Double wall carbon nanotubes were prepared by vacuum annealing of single wall carbon nanotubes filled with ${\mathrm{C}}_{60}$. Strong evidence is provided for a highly defect free and unperturbed environment in the interior of the tubes. This is concluded from unusual narrow Raman lines for the radial breathing mode of the inner tubes. Lorentzian linewidths scale down to $0.35{\mathrm{c}\mathrm{m}}^{-1}$ which is almost $10$ times smaller than linewidths reported so far for this mode. A splitting is observed for the majority of the Raman lines. It is considered to originate from tube-tube interaction between one inner tube and several different outer tubes. The highest RBM frequency detected is $484\mathrm{c}{\mathrm{m}}^{\mathrm{-}\mathrm{1}}$ corresponding to a tube diameter of only $0.50\mathrm{n}\mathrm{m}$. Labeling of the Raman lines with the folding vector is provided for all inner tubes. This labeling is supported by density functional calculations.

Figure 1

Raman response of the radial breathing mode of double-wall carbon nanotubes, excited by different lasers as indicated (hr stands for high resolution).

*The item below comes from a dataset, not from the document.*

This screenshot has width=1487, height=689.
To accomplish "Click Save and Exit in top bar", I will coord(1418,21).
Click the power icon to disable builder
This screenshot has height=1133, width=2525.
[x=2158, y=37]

The top spectrum was recorded for 90 K, all other spectra for 20 K. The response is intensity calibrated.

Figure 2

List plot of observed Raman lines for the radial breathing mode (RBM) of the inner tubes. Lasers used for excitation are noted on the right-hand side in eV. Heavy and light circles indicate the strongest and the second strongest peaks in the spectrum. Full and open squares represent the geometrically allowed semiconducting and metallic tubes, respectively. The numbers are the components of the folding vector.

Figure 3

Assignment of the observed Raman lines to the folding vectors $(n,m)$. M indicates metallic tubes. The horizontal bars describe the width of the splitting due to intertube interaction. Seven lasers were selected for the presentation as indicated. Intensities for the different lasers are not drawn to scale in this figure. The resolution of the spectrum recorded with 1064 nm (Fourier-transform–Raman) was only $2{\mathrm{c}\mathrm{m}}^{-1}$ and recording was at 110 K.

Figure 4

Density of states for a narrow metallic tube as calculated by ab initio and by tight binding. In the former case the structure between the two first Van Hove singularities can provide visibility to the Raman lines, even for laser energies below the $E_{11}^{\mathrm{m}}$ gap.